100
2 votes
Nov 23, 2015

Obviously, the best approach both in efficaciousness and from a perspective of liberty and diversity is to improve treatment access and eliminate barriers like stigma, miseducation, and psychological quackery like Scientology. We also need to pursue research to find better ways of treating or managing conditions like malignant narcissism, psychopathy, and so forth.

This goes beyond health care reform and PSAs. It means that schools have to teach about mental illness issues. It means that the average person has to be prepared to promote good information about mental illnesses and disabilities. We have to have a public support system that causes people who may have a mental illness to feel empowered to go get diagnosed, get treatment, and have the support and understanding of their families.
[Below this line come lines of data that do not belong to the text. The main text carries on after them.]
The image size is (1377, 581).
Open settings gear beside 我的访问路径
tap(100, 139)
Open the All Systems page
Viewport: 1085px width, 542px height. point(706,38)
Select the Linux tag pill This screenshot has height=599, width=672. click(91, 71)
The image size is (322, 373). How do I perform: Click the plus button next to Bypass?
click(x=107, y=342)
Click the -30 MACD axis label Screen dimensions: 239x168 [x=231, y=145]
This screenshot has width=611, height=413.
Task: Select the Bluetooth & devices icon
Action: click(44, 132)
Scholarships will have to be pushed through both by private and public actors to promote more therapists and social workers. And, while we're on the subject of social work, we need to fix our failing social work and foster care systems with actual money and reform.

Until we can do that, it seems grotesque to me to pursue approaches that are repressive or violate the civil liberties of the mentally ill.

A smaller aspect of this will have to be training for police, for reasons I will get into in-depth a little later. If police are better able to understand the mentally ill and defuse situations, that will massively reduce the number of times that the mentally ill actually do harm others. Most mentally ill people who do harm others (which, again, is a tiny minority) do so out of fear, paranoia, confusion, anger or frustration.

I am sure that there are other smart and creative policy approaches we can try at all sorts of levels, but to me the approaches centering on treatment access, reducing stigma, and empowering the mentally ill will be the best.

Avisia's point is utterly crucial, however. Everything from our natural fear of people who are different to procedural cop dramas have helped a lot of us to think that it is mostly the mentally ill who harm others. In fact, this is totally false. The vast majority of people who harm each other are not mentally ill, the mentally ill are tremendously likely to be victims, and the vast majority of the mentally ill will never commit any serious crime.

Still, there is a nugget of truth to the idea that the mentally ill can be dangerous. In a report debunking the "war on cops" myth, the FBI found that a lot of cases where officers got shot were due to the mentally ill. This is of course a very small phenomenon in general, since cops are actually safer on the job than ever.